六章


 空を見上げたカムィの視線の先にあったもの。
 それは――
 黄金の翼、
 黄金の髪、
 そして黄金の瞳。
 空から、ゆっくりと舞い降りてくる。
「カ……」
 カンナ。
 そうだ。他にありえないではないか。あの風の力に対抗できるものなんて。
 マウエの力は手強いものだが、カンナには通用しない。
 カンナ――それは雷を意味する名。
 雷の神とは、古来、竜を表す言葉だった。現在でも、雷を操ることができるのは最上級の竜族だけだ。
 風では、雷を防ぐことはできない。
 マウエの力は、カンナの前ではなんの意味もなさないものだった。

 ゆっくりと降りてきたカンナが地面に降り立つ。ほぼ同時にカムィも立ち上がる。
「カンナ……」
 数日ぶりに、その名を口にする。
 なんだろう。この、込み上げてくる想いは。
 思わず叫びだしてしまいそうだ。
 鼓動が速くなっている。
 ……嬉しい?
 ……喜んでいる?
 なにを?
 この魔物に逢えたことを?
 なんだろう、この感覚は。
 足りなかったなにかが、欠けていたなにかが、満たされるような感覚だった。
 カムィの前に立ったカンナは、複雑な表情を浮かべていた。
 怒っているような。
 泣いているような。
 そのどちらとも取れるような、複雑で曖昧な表情。
 じっと、カムィを見つめている。
 その、大きな黄金色の瞳で。
 なんだろう。この、込み上げてくる想いは。
 微笑んでしまいそうな、抱きしめてしまいそうな、衝動。
 それをぐっと堪え、無理に抑えた声で言う。
「……遅いぞ」
「…………」
 カンナは無言で一歩前に出る。カムィのすぐ目の前に来る。
 同時に腕が動いた。
 ぱーんと乾いた音が響く。
 衝撃がカムィの頬を襲う。
「…………え?」
 あまりにも予想外の出来事に、なにが起こったのか理解できなかった。
 頬が熱くなる。じんじんと痺れたような感覚が強くなってくる。
 ――殴られた?
 ――カンナに?
 ――何故?
 頬を抑えて愕然とする。なにも言葉が出てこなかった。
 それほど力が入っていたわけではない。魔物の力ではなく、普通に人間の女の子に殴られたのと変わらない。イメルやマウエ、あの四人の男たち、あるいは普段の魔物との戦いに比べれば、痛みとも呼べない程度の痛みだ。
 しかし、心に受けた衝撃はその何百倍も大きかった。
 カンナに殴られた。
 カンナがカムィに向かって手を上げるだなんて。
 本当の意味でカンナがカムィに危害を加えたのは、初めて出会った時、カムィの血を狙って襲ってきたあの一度きりだ。普段の「ご褒美」から始まる暴走を「危害」と呼ぶのは難しい。カンナに悪意はないのだから。

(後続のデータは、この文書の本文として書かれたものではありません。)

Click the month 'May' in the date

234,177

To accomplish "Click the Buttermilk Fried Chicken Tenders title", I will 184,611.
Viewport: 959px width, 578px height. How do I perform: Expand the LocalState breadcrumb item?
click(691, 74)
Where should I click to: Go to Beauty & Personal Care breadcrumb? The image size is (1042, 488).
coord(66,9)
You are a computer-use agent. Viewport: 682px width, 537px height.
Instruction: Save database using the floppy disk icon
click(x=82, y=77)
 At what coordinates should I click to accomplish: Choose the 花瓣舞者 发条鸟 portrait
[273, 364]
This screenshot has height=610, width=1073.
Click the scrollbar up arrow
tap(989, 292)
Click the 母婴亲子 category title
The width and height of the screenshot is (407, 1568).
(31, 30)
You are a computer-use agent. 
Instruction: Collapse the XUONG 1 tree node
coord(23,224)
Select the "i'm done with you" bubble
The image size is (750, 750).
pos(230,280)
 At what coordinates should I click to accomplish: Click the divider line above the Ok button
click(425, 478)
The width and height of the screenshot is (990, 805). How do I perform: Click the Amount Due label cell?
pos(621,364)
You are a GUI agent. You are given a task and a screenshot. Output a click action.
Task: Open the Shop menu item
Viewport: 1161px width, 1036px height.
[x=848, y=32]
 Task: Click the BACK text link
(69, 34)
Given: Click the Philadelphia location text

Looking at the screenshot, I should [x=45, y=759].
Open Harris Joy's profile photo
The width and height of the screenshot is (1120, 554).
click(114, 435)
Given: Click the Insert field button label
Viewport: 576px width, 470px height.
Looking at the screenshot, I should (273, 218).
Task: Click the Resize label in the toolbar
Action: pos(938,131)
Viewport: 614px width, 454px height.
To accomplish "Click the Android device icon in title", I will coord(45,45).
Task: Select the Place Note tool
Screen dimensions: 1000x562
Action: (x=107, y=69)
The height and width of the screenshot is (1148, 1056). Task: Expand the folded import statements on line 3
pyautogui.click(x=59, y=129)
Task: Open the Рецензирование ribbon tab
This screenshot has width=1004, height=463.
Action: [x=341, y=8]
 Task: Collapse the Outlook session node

 いつも無邪気に笑って、甘えん坊の仔犬のようにつきまとってくるカンナに殴られた。
 信じられない。
 ありえない。
 かぁっと頭に血が昇る。
「な……っ」
 文句を言うために開きかける口。しかしカンナの方が先に動いた。
 さらに近づいてくる。不穏な気配を感じて、反射的に庇うように腕を上げた。その腕を掴まれ、大きく開かせられる。
 カンナがにぃっと笑う。唇から鋭い牙が覗く。
 それは、いつもの無邪気な笑みではない。カムィを小馬鹿にしたような、悪意の感じられる危険な笑みだった。
「なぁに、その格好?」
「え?」
「あたしを誘ってンの?」
 言われて気がついた。すっかり忘れていた、今の自分の姿に。
 男たちに衣類を剥ぎ取られてほぼ全裸だ。その上、マウエと戦うために身体中に自分の血を塗りつけている。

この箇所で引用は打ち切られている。